• Entries provided:

■ ■ ■ ■

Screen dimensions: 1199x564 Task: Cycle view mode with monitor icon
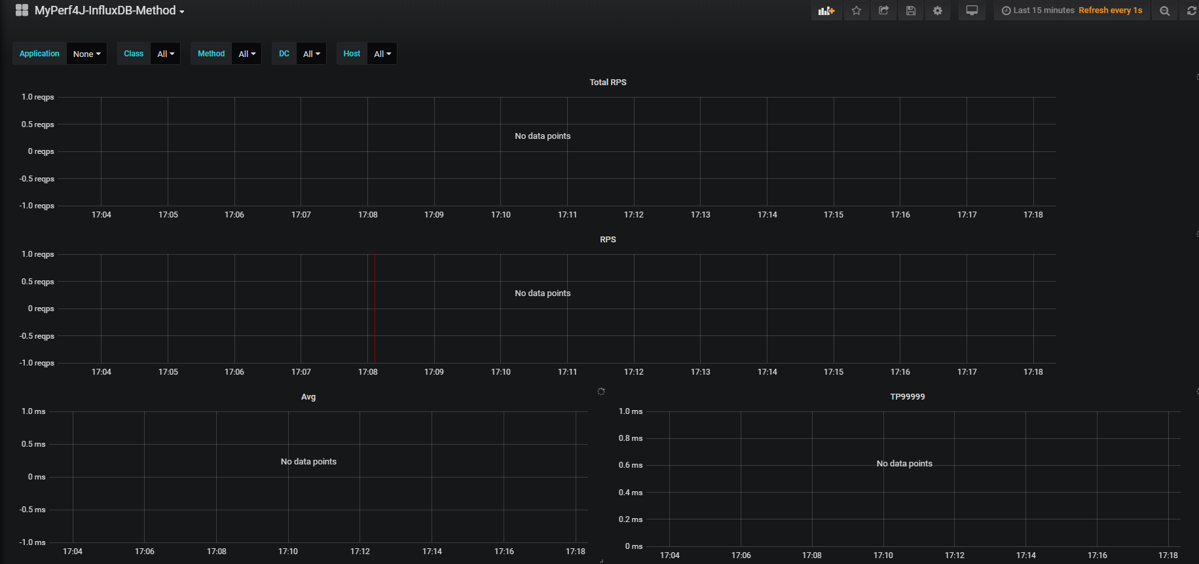972,10
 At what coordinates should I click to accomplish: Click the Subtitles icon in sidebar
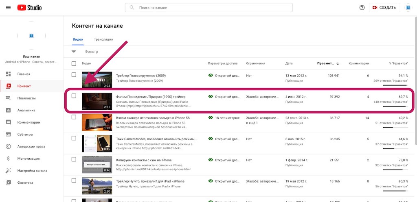8,135
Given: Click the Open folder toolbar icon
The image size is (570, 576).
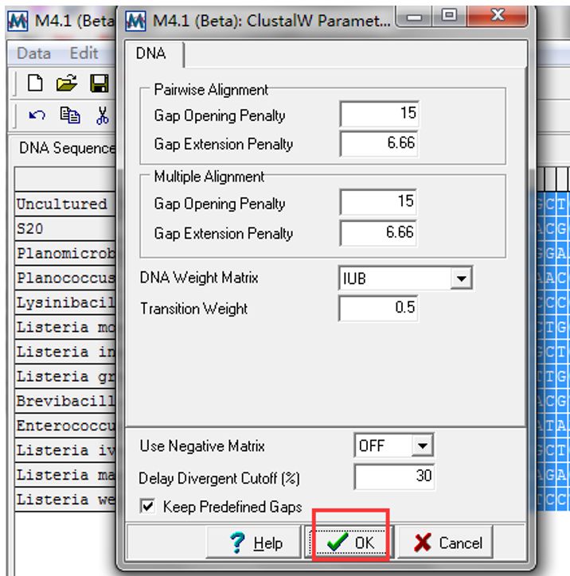Looking at the screenshot, I should click(67, 84).
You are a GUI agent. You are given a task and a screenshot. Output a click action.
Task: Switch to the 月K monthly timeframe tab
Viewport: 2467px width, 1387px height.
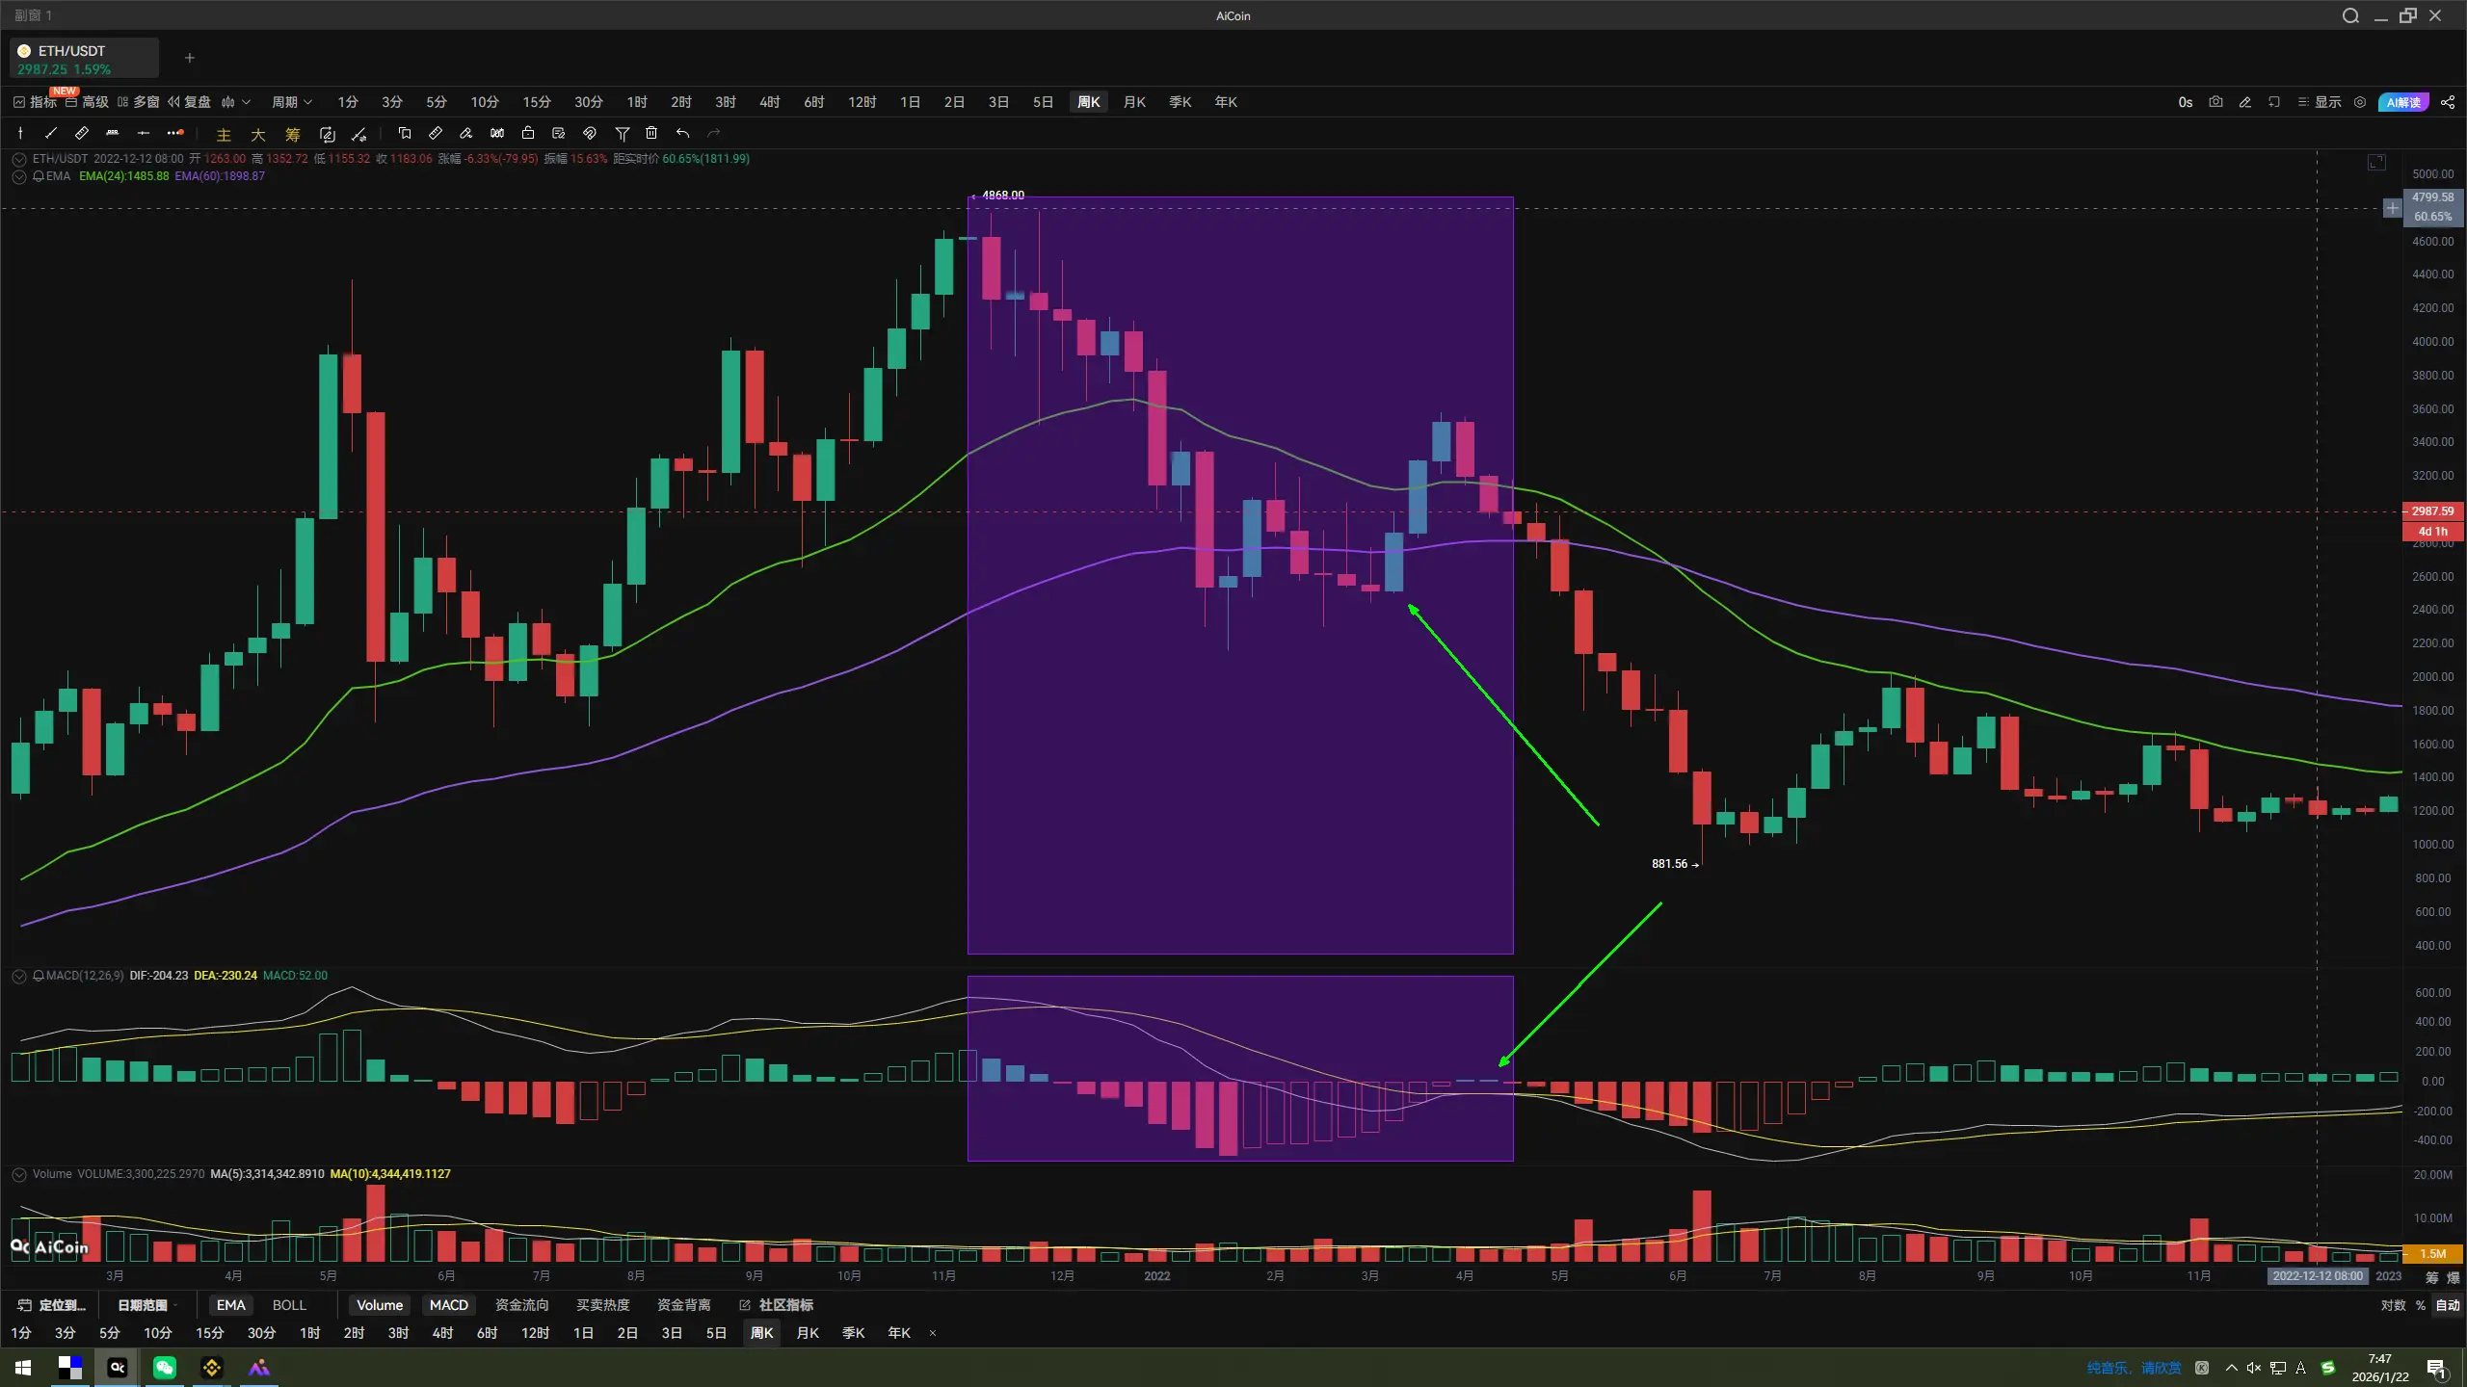click(1134, 102)
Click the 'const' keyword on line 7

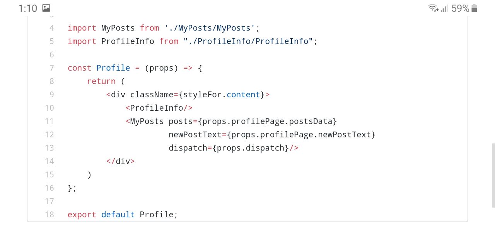[79, 68]
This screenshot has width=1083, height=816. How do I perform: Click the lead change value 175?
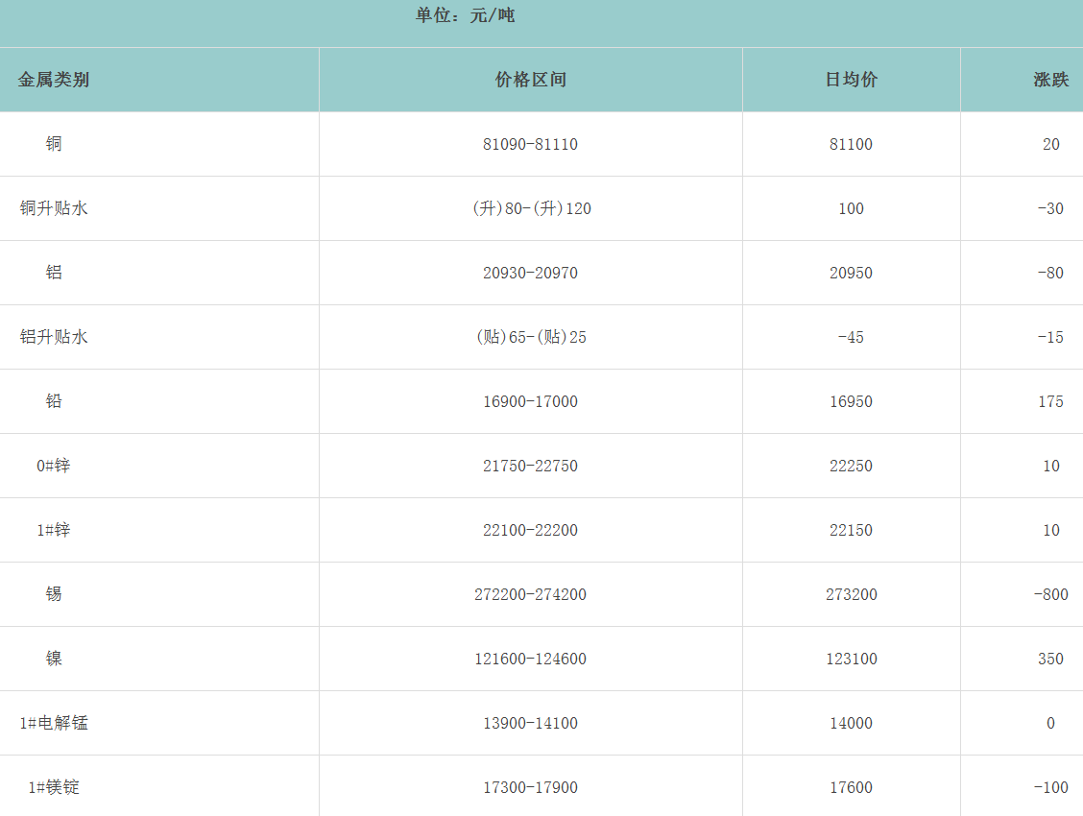1050,401
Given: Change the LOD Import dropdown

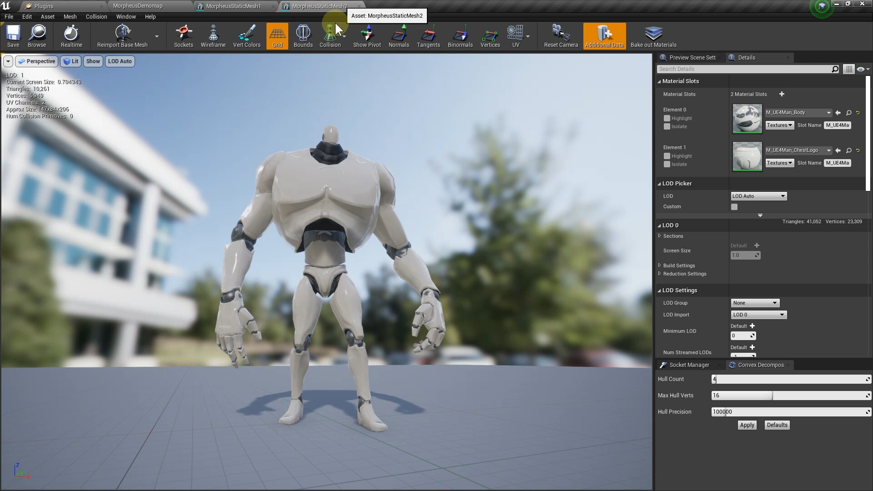Looking at the screenshot, I should click(x=758, y=315).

■ ■ ■ ■

• Short task: Rewrite the listing above, replacing "icon" with "button" wherever it appears and changing nothing else. Leave the pictures out of your answer.

• Exercise output:
Screen dimensions: 1199x564 Task: Cycle view mode with monitor button
972,10
 At what coordinates should I click to accomplish: Click the Subtitles button in sidebar
8,135
Given: Click the Open folder toolbar button
The image size is (570, 576).
Looking at the screenshot, I should click(67, 84).
You are a GUI agent. You are given a task and a screenshot. Output a click action.
Task: Switch to the 月K monthly timeframe tab
Viewport: 2467px width, 1387px height.
click(1134, 102)
Click the 'const' keyword on line 7

[79, 68]
This screenshot has width=1083, height=816. How do I perform: Click the lead change value 175?
1050,401
Given: Change the LOD Import dropdown

Looking at the screenshot, I should click(x=758, y=315).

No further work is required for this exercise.